Why You Should Retain DuPont (DD) Stock in Your Portfolio

DuPont de Nemours, Inc. DD is benefiting from its cost and productivity actions, investment in innovation and new product development amid certain headwinds including a weak demand environment.

The company’s shares are down 17.8% year to date, compared with a 15.2% decline recorded by its industry.

 

Let’s find out why this Zacks Rank #3 (Hold) stock is worth retaining at the moment.

What’s Favoring the Stock?

DuPont is gaining from cost synergy savings and productivity improvement actions. It now sees roughly $180 million of savings in 2020 from its earlier announced incremental cost actions, up from its prior expectation of $90 million. The company’s cost and productivity initiatives are expected to drive margin expansion.

The company also remains focused on driving growth though innovation and new product development. New product launches are driving growth in automotive electrification and water solutions. The company’s innovation-driven investment is focused on several high-growth areas. It remains committed to drive returns from its R&D investment. The company plans to invest roughly $900 million in R&D in 2020.

Moreover, DuPont remains focused on driving cash flow and shareholder value. It looks to boost cash flow through working capital productivity and earnings growth. The company is taking actions to deliver more than $500 million of working capital improvement in 2020. It is also deferring certain capital expenditures to boost free cash flow. DuPont also expects to return roughly $900 million in dividends and $230 million in share repurchases this year.

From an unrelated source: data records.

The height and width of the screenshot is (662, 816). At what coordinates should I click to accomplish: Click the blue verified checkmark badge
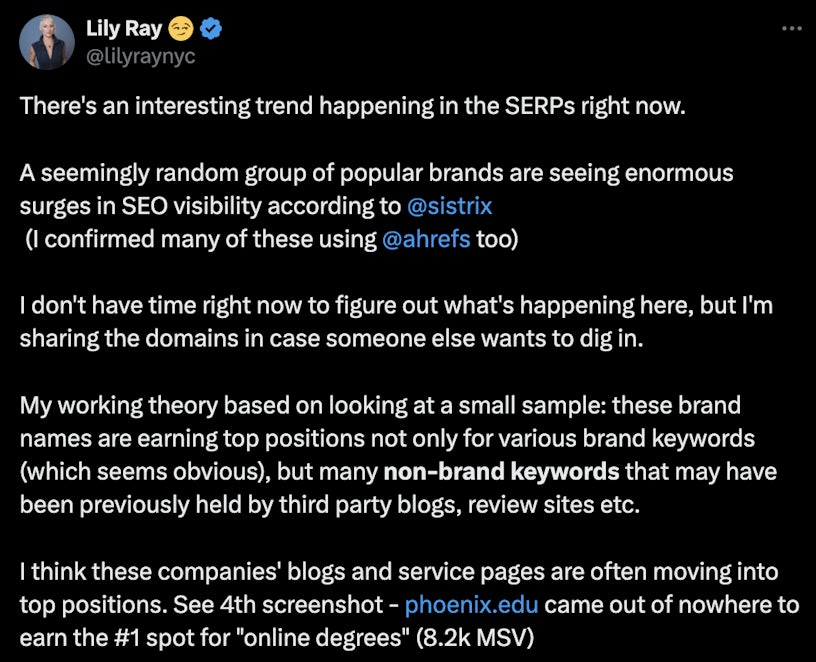[x=211, y=30]
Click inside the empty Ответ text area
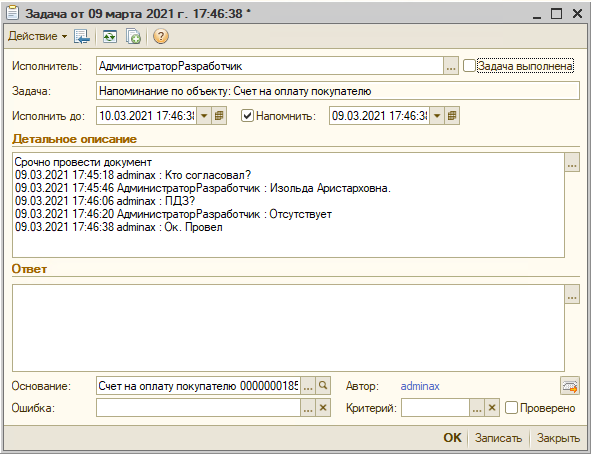The height and width of the screenshot is (454, 591). point(288,328)
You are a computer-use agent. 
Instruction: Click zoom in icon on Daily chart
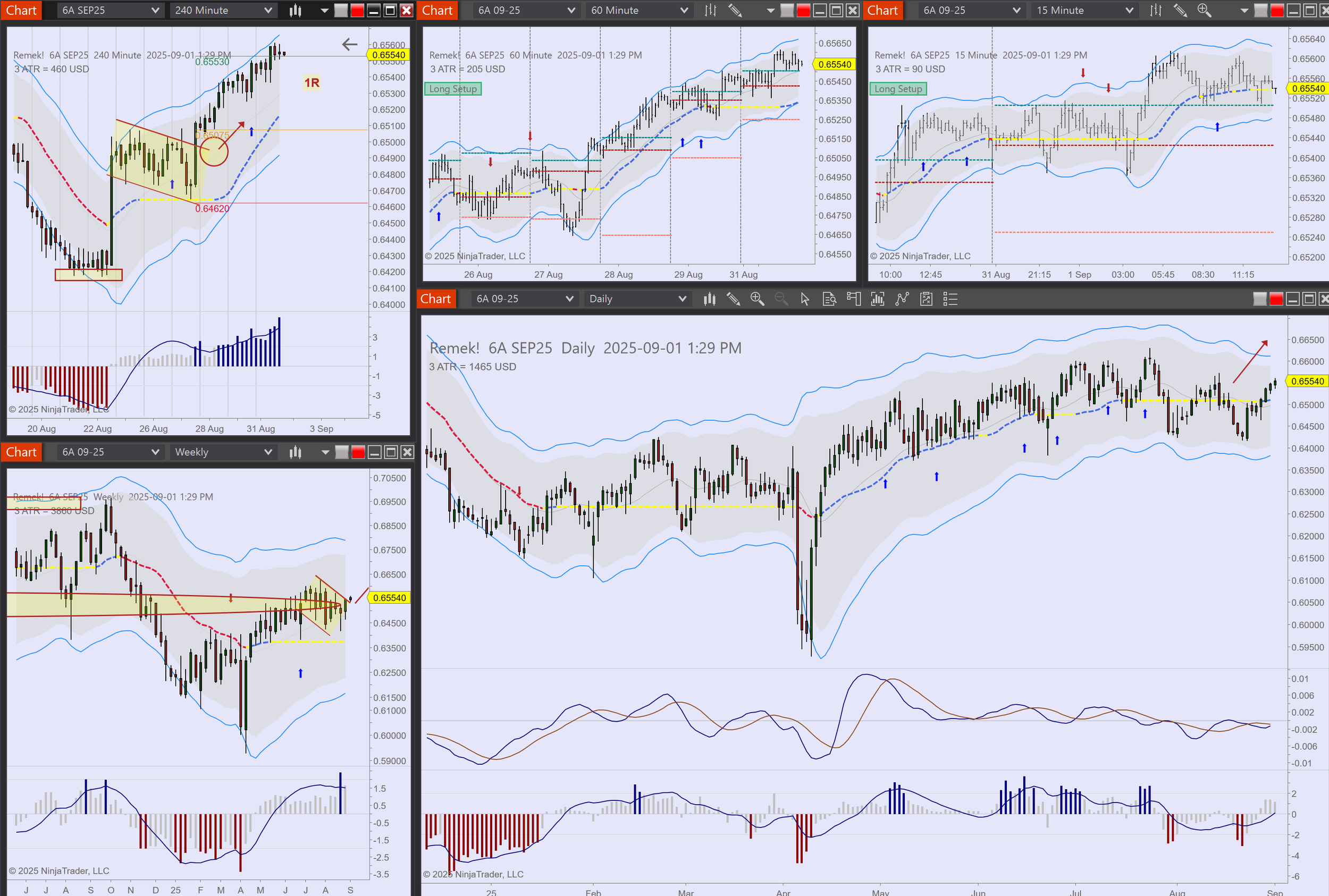coord(757,299)
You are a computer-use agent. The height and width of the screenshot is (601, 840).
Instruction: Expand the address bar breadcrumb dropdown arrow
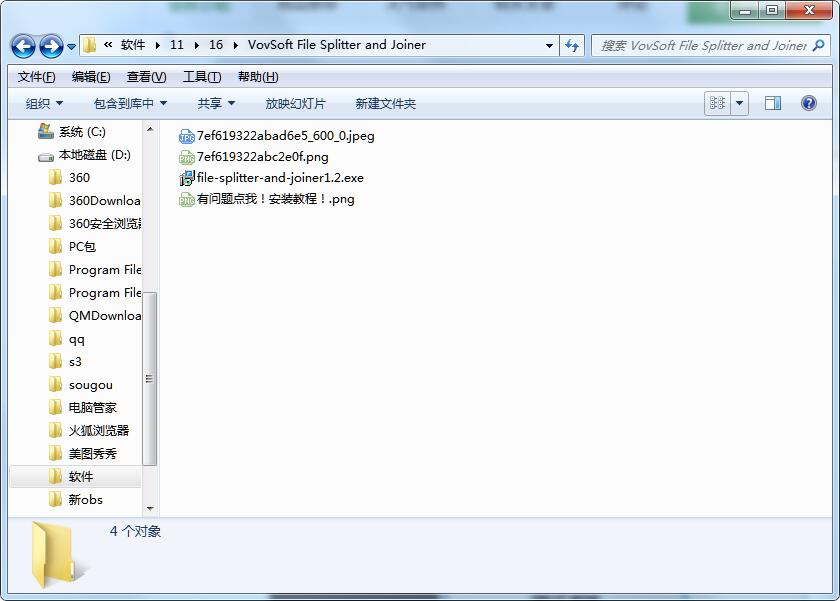click(x=549, y=45)
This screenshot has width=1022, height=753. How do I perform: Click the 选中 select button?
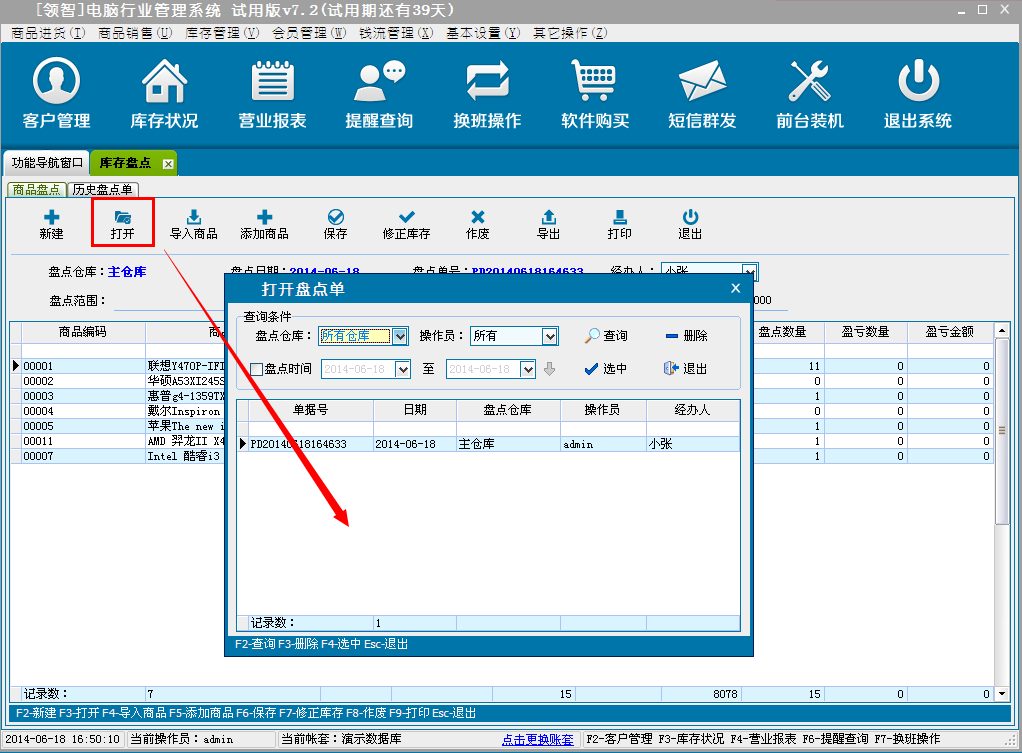pos(606,369)
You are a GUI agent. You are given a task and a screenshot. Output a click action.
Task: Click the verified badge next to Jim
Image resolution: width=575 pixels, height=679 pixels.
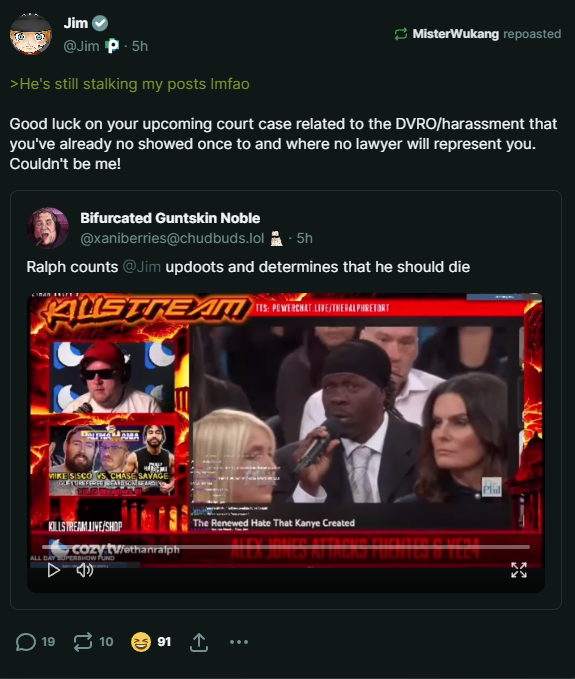pyautogui.click(x=100, y=23)
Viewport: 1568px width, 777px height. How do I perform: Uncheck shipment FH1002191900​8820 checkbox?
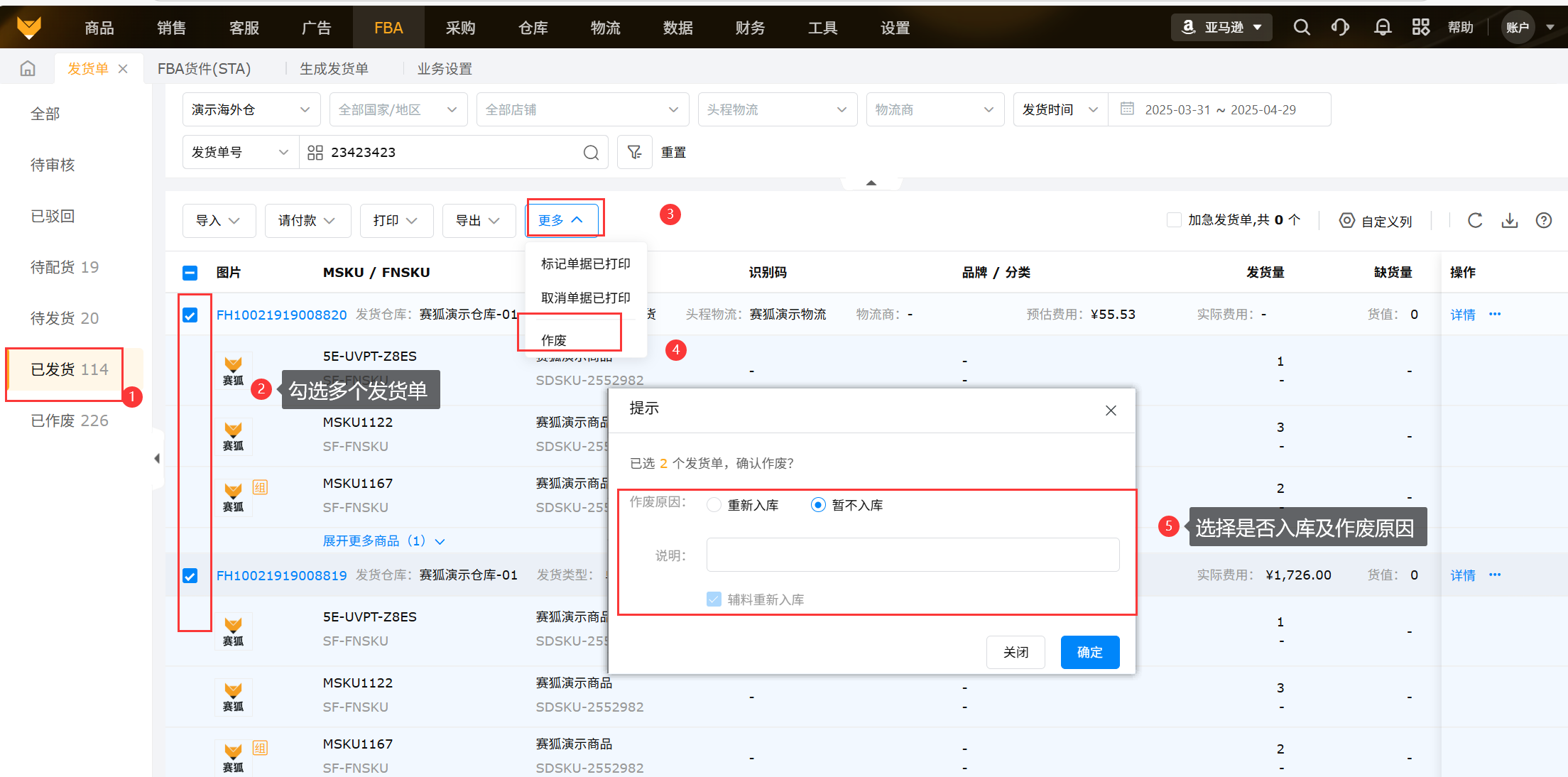(190, 315)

During the first quarter, the company also strengthened its liquidity position with a $1 billion revolving credit facility. The company ended the first quarter with a strong cash position of $1,748 million. With these and $1.3 billion in available commercial paper, the company has roughly $4 billion of total available liquidity.

A Few Headwinds

DuPont faces headwind from weak demand across some of its businesses. It is seeing softness across certain markets such as automotive, aerospace, industrial and oil & gas as witnessed in the first quarter. Weakness in the automotive market (reflected by declining global automotive builds) is hurting volumes in the company’s Transportation & Industrial unit. The company is also seeing lower demand in industrial and aerospace & defense markets due to the coronavirus outbreak. Oil and gas industry dynamics also remain challenging. Demand weakness across these end-markets may affect the company’s sales in the second quarter.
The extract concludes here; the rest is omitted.